Women with diabetes have around a 40% increased risk of suffering a heart attack compared with diabetic men, two studies have suggested.
Those aged 45 to 84 have a significantly higher chance of heart attack, one study found, with the risk largest between the ages of 45 and 54.
Separate research found that women with diabetes of any age were at higher risk of heart attack and angina.
The studies were presented at the European Association for the Study of Diabetes conference in Stockholm.
In one study in Tuscany, Italy, experts analysed differences between diabetic men and women for heart attack, stroke and congestive heart failure.

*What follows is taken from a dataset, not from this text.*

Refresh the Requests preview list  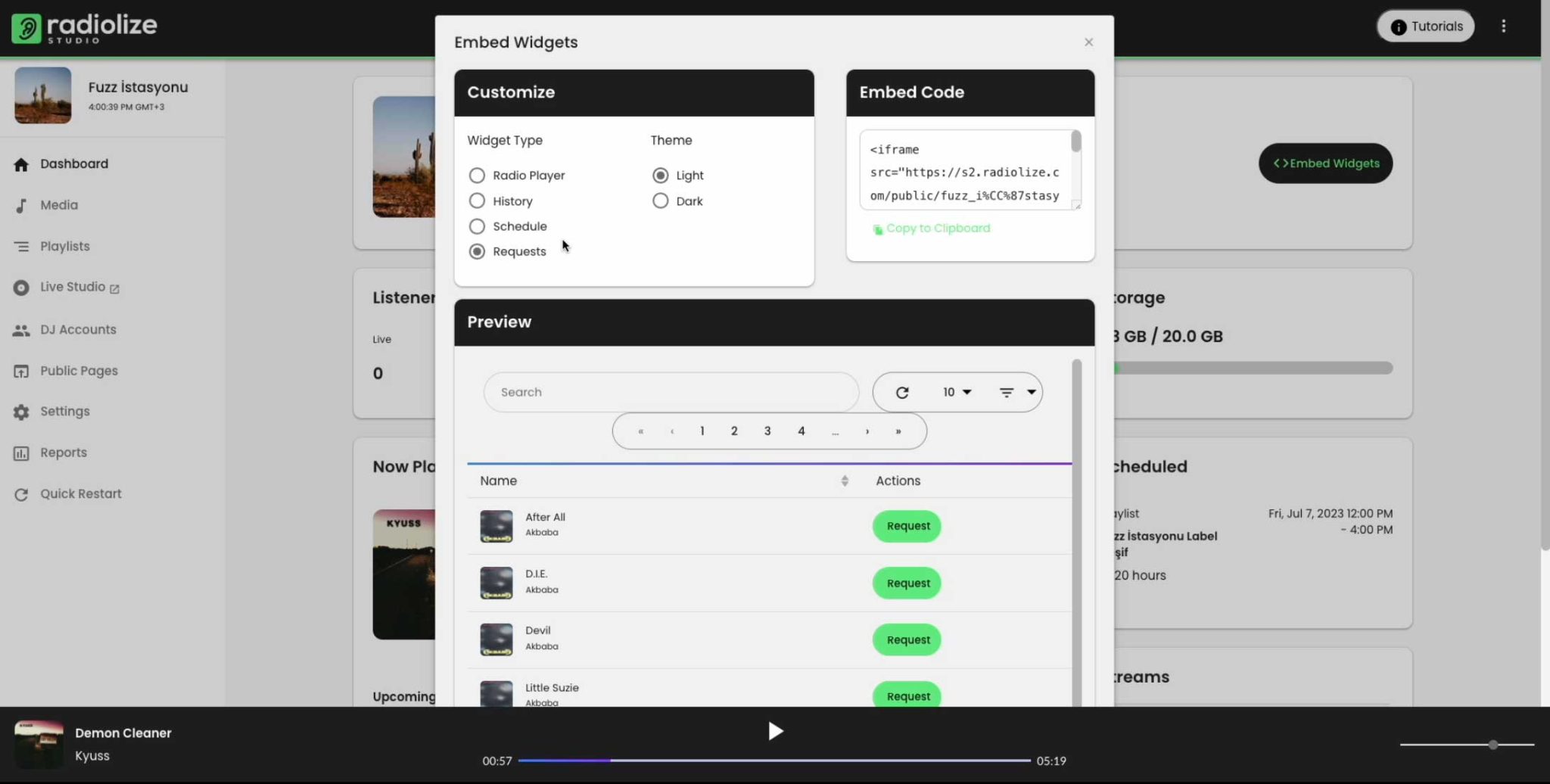pos(901,392)
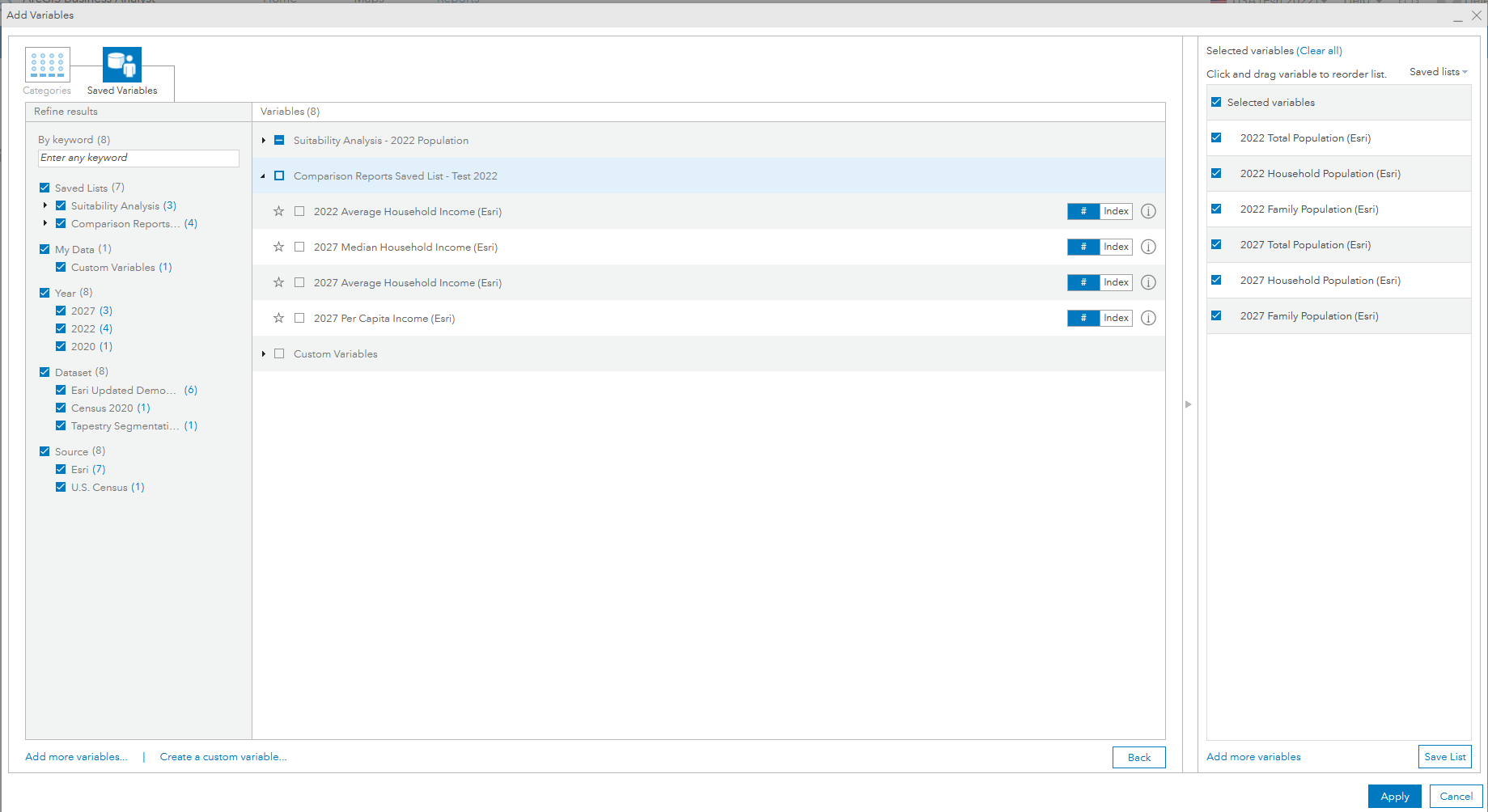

Dr Giuseppe Seghieri, from the regional health agency in Florence, led the research on more than three million people and found an increased risk for women of all three conditions, but particularly heart attack.
The authors concluded: "With respect to (heart attack), diabetic women are more disadvantaged, compared to diabetic men, with a gender driven 'risk window' for women which mostly opens around menopausal age (45 years onwards).
"Regarding (stroke and congestive heart failure), it opens later, in the postmenopausal age (55 years and over), and to a lesser extent."
Separate research pooling information from 19 studies found that women with diabetes were around 40% more likely to suffer heart attack or angina than diabetic men.
The research included data from almost 11 million patients across the world.
Dr Xue Dong, from the Zhongda Hospital of Southeast University, Nanjing, China, led the study.
He and his colleagues concluded: "Women with diabetes have a roughly 40% greater excess risk of acute coronary syndrome (heart attack and angina), compared with men with diabetes."